Ton Schall: ‘Jezus is in mijn diepte afgedaald’

Feike ter Velde • 87 - 2011 • Uitgave: 22
Hij werd geboren in Rotterdam in een ongelovig gezin. Zijn moeder overleed toen hij veertien jaar oud was. “Zij had een klein Bijbeltje, maar dat zag ik voor het eerst na haar overlijden, toen haar spullen werden opgeruimd. Toen had ik voor het eerst een Bijbel in mijn handen, maar het zei me niets.”
Zijn vader ging twee jaar eerder bij haar weg; hij had een ander. Op een dag zei hij tegen me: “Ik wil even met je praten.” Ik zat op mijn bed en hij op zijn hurken voor me. Hij zei dat hij ergens anders ging wonen. Mijn wereld, hoe klein die ook was, stortte in. Je vader is alles voor je. Ik was twaalf jaar. Het zou mijn leven tekenen. ” Ton Schall (46) vertelt.

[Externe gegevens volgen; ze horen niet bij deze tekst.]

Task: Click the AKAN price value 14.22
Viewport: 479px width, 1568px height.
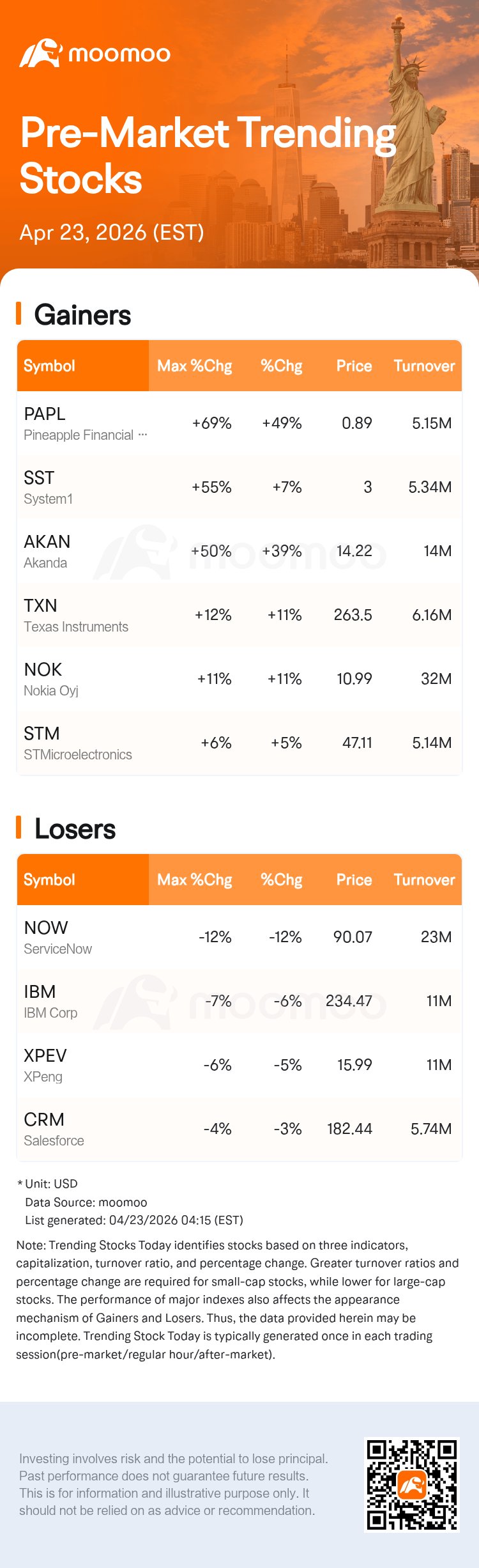Action: coord(354,551)

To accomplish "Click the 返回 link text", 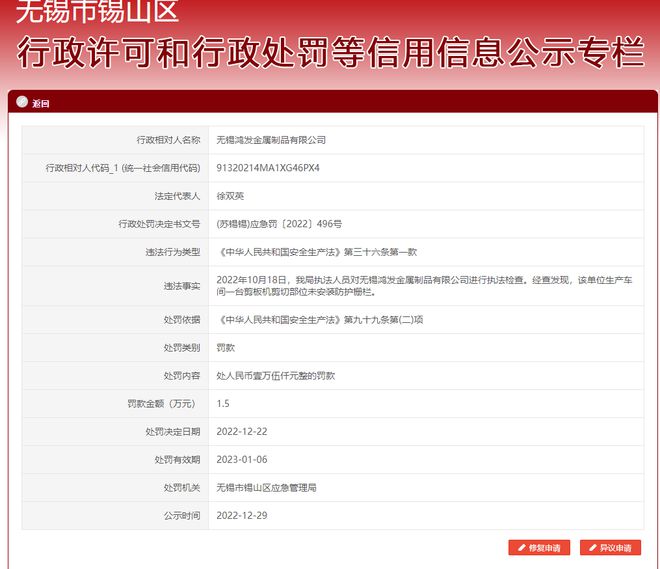I will 40,103.
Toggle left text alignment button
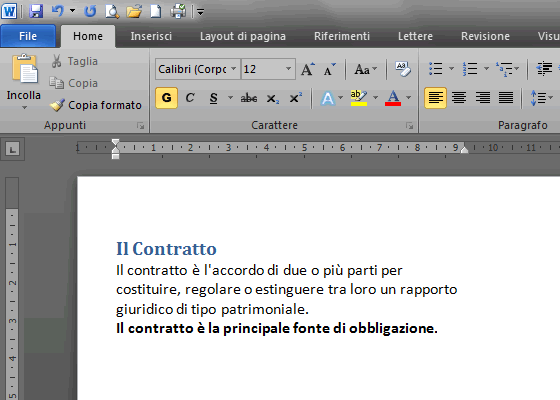Image resolution: width=560 pixels, height=400 pixels. point(435,98)
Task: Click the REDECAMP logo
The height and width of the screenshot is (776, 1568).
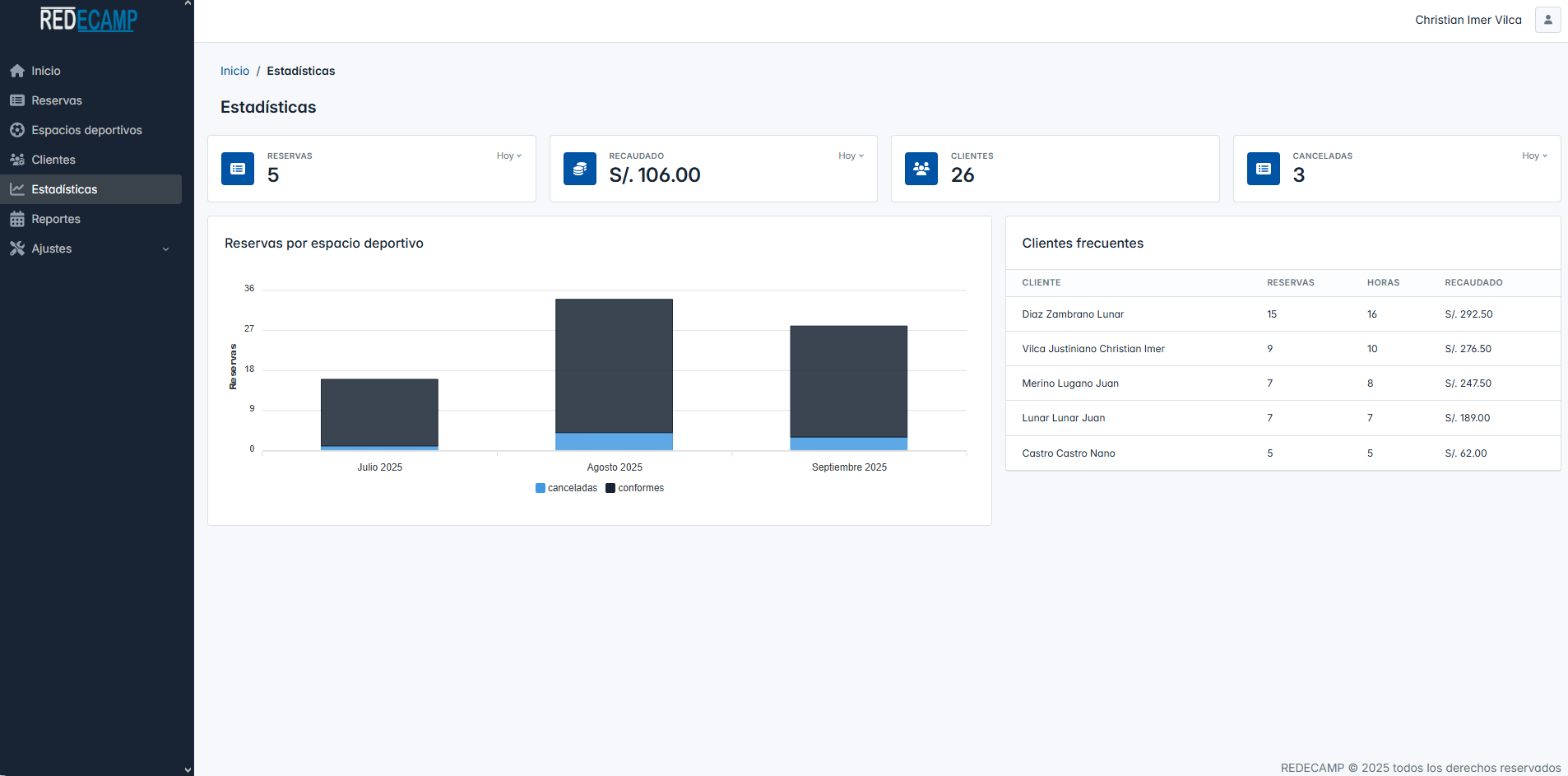Action: [x=89, y=20]
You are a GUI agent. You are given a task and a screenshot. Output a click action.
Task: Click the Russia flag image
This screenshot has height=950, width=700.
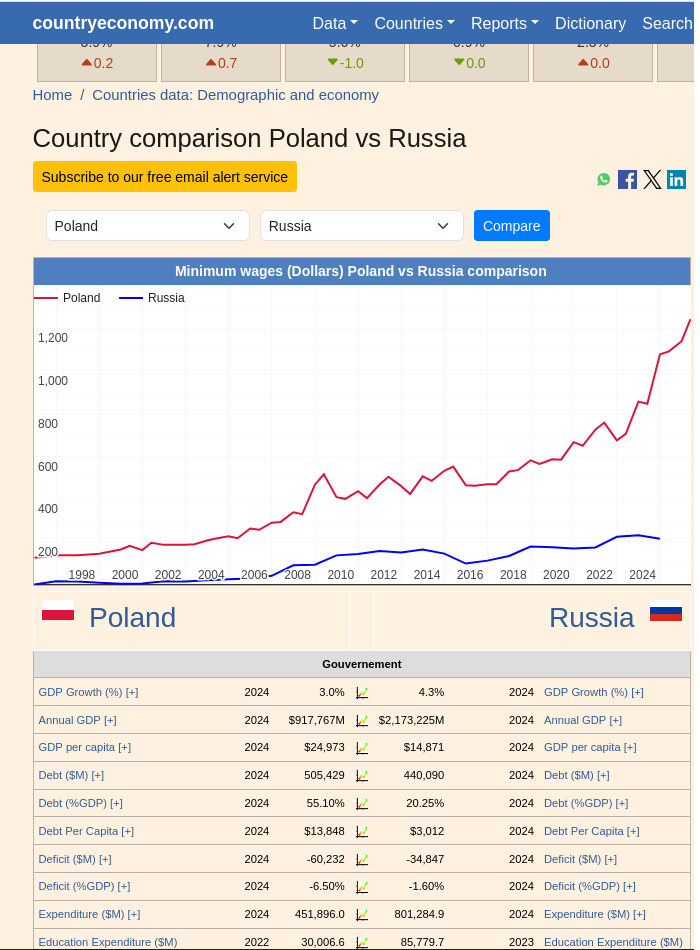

Eens in de drie weken moesten mijn zusje en ik bij vader op bezoek in Oud-Beijerland. Mijn moeder kon niet in het huis blijven wonen. We verhuisden naar een flat in Rotterdam, 6-hoog. Geen tuin meer. Vreselijk! Mijn moeder wist dat het met haar niet goed zou gaan, hoewel ze nog enkele jaren heeft geleefd. Oplevingen en nieuwe hoop werden afgewisseld door slecht nieuws.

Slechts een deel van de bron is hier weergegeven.